スマートフォンがインターネットに接続できないと、その利便性は半減します。パケット節約のために利用することの多い、自宅や公共のWi-Fiから情報漏えいするリスクがあることはご存じですか? Wi-Fiに潜む情報漏えいのリスクを知り、対策しましょう。(Misa)
便利な無線LAN、Wi-Fiに潜む脅威
Wi-Fiは、無線LANの普及促進を行う業界団体が定めた無線LANの規格のひとつです。
ショッピングモールや交通機関などの公共エリアでも、携帯会社が提供するWi-Fiサービスのほかに、運営会社や店舗などが設置した公衆無線LAN(パブリックWi-Fi)を利用できるようになってきています。スマートフォンの普及と、公衆無線LANの整備が進んでいる海外からの観光客の需要が、公衆無線LAN整備の後押しとなりました。

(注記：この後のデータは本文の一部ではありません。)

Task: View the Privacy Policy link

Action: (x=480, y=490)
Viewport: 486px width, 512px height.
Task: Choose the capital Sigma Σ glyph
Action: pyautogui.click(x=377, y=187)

無線LANは有線のネットワークと違い、通信範囲内にいる誰もが容易に接続できる可能性があります。悪意ある第三者に通信に介入されると、その通信でやりとりされる個人情報やクレジットカードなどの決済情報、各種パスワードなどを盗み見られるリスクがあります。また、スマートフォンやパソコンなどの機器をのっとられ、機器内の情報の窃取だけでなく、付属カメラを通じて盗撮されたり、不正アクセスの踏み台として犯罪利用されたりするといった事例もあります。おそろしい、不正アクセスの原因をご紹介します。
1)無防備な自宅Wi-Fi
家庭用ルータにも無線LANが標準装備されており、自宅ではWi-Fiに切り替える方が多いのではないでしょうか。この自宅Wi-Fiの初期設定時に、暗号化などのセキュリティ設定をせず、誰でもログインできる無防備な状態で使用しているケースがあります。
2)不正アクセスの罠「野良Wi-Fi」
飲食店や公共スペースなどのWi-Fiスポットで、パブリックWi-Fiを偽装したWi-Fiを公開する不正アクセスの手口です。気づかずに利用してしまうと、通信内容を傍受されたり、機器に侵入されたりします。正規のパブリックWi-Fiと見分けがつかないSSIDの名称を設定していることが多いのですが、暗号化やパスワード管理が行われていないことが特徴です。
安全にWi-Fiを利用するために、以下の点に注意しましょう。
(1)自宅Wi-Fiには暗号化方式を設定する。
(2)運営者がはっきりしない、無料Wi-Fiは絶対に利用しない。
Wi-Fi接続ツールの設定やセキュリティソフトを利用して、危険なWi-Fiに接続しないよう設定することができます。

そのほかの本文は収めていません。